Life has been different lately. I see the sun come up seven hours before my family and friends. I carry Euros in my purse and ask for my coffee in Spanish. I eat lunch at three in the afternoon and dinner at 10 at night.
And it’s wonderful. I’m studying abroad in a beautiful country situated right by the Mediterranean Sea. I’m practicing my Spanish, day in and day out. I can go to the beach and mountains every weekend if I please. France and Italy are to my right. Morocco sits below me. Portugal greets the Atlantic on my left.
And it’s exhausting. From the moment my Spanish host mom calls me to breakfast to the moment I wish her buenas noches, I’m thinking, listening, speaking, reading and writing in a second language. My shoes are wearing thin as my feet log an average of eight miles a day walking to and from school, exploring the city and running errands.
And it’s exhilarating. I get to kayak down the river every day and go hiking in the Sierra Nevada when the snow melts off the mountains. I go to Amsterdam one weekend and Athens the next. There are Flamenco lessons in the evenings and fiestas in the early mornings.
And it’s curious. Men urinate on the street without inhibition. Waiters don’t expect a tip when I order tapas. I have to go to tobacco stands when I want to buy postage. Bus schedules aren’t reliable. People wear scarves when it’s sixty-five degrees outside.
And it’s not home. My parents are building a house without me. I won’t be at my own graduation ceremony. My little brother will walk across the stage at his high school graduation, and I won’t be there to cheer him on. My friends eat delicious quesadillas at the Taco Truck without me. NeedtoBreathe will play in Kansas City and Northwest Arkansas without their No. 1 fan.

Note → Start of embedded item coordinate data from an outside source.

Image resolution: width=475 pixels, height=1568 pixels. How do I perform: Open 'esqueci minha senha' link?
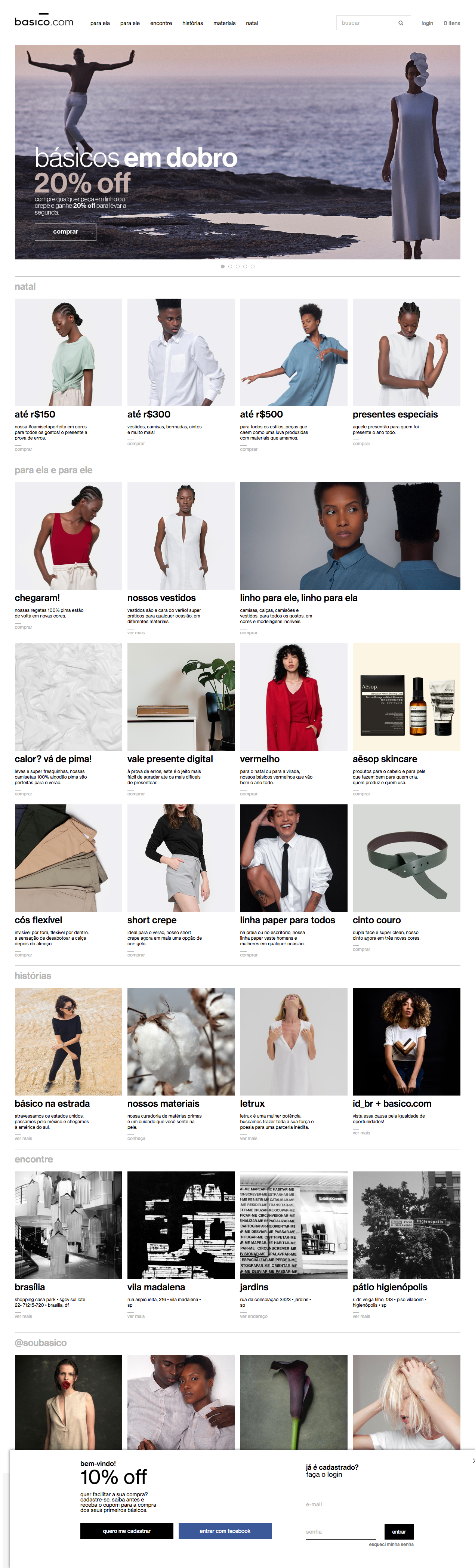391,1544
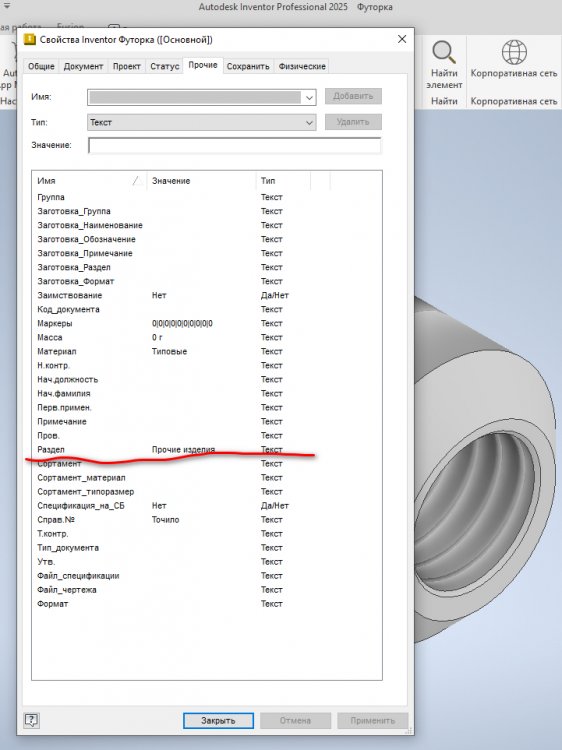Go to the Сохранить tab
Screen dimensions: 562x750
click(248, 66)
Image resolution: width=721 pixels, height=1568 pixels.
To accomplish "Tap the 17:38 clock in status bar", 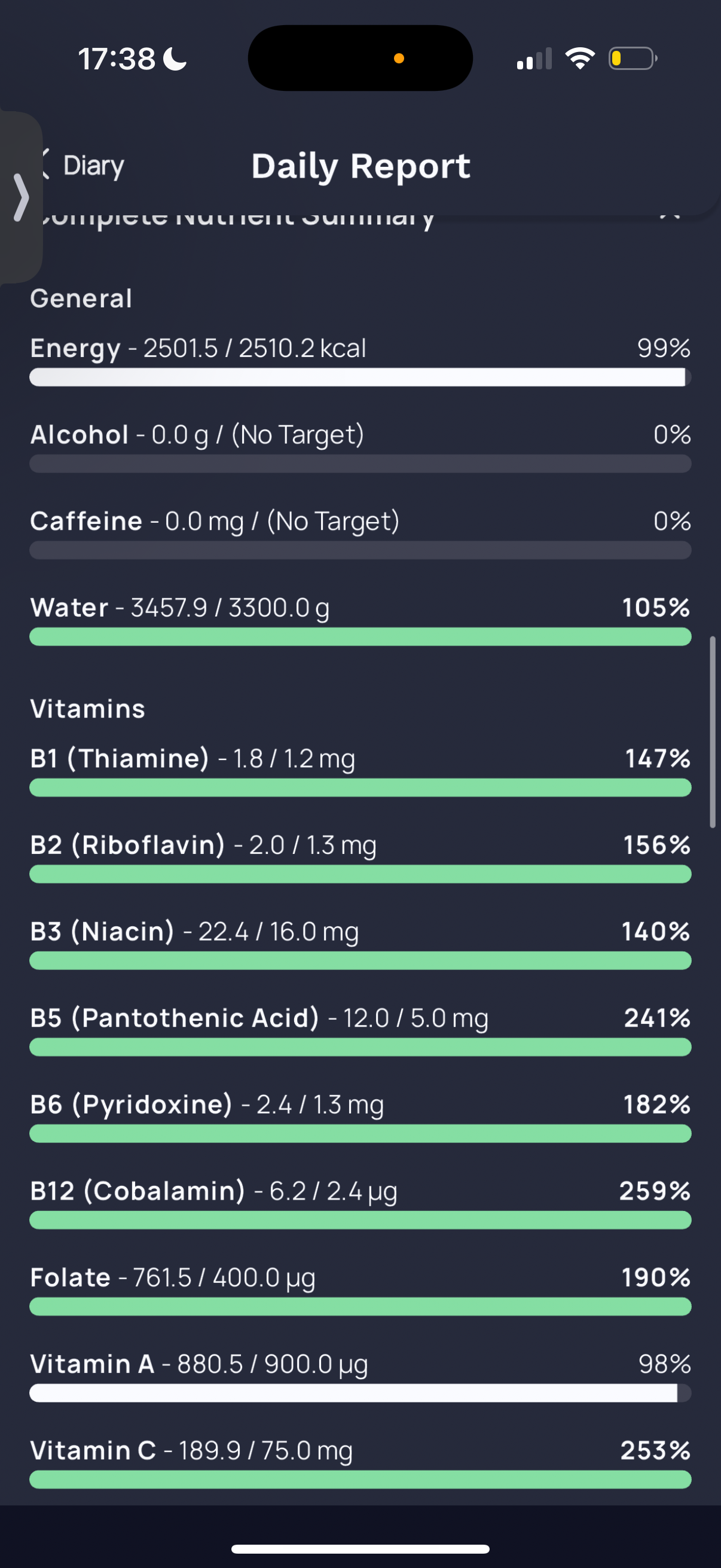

And it’s scary. Public transportation is my only transportation. Everyone knows I’m not from here. I’m miles away from the Bible Belt.
And it’s the only thing that separates me from life after graduation. I don’t have a return ticket to the US. I don’t know what I’m going to do for a job once I graduate. I don’t know where I’m going to live. Student loans come due in October.
And it’s a blessing. I’m learning more about myself. I’m learning more about my own culture. I’m learning more about Spanish culture. I’m becoming more independent. I’m becoming more daring. I’m making mistakes. I’m learning from those mistakes.
And I’m content. I remind myself that there is a time and place for everything. Right now, in this moment, I’m supposed to be in Spain. Tomorrow, I’m not quite sure where I’m supposed to be. All I know is that this has been an amazing semester so far and that, despite all the differences and difficulties, vale la pena. It’s worth it.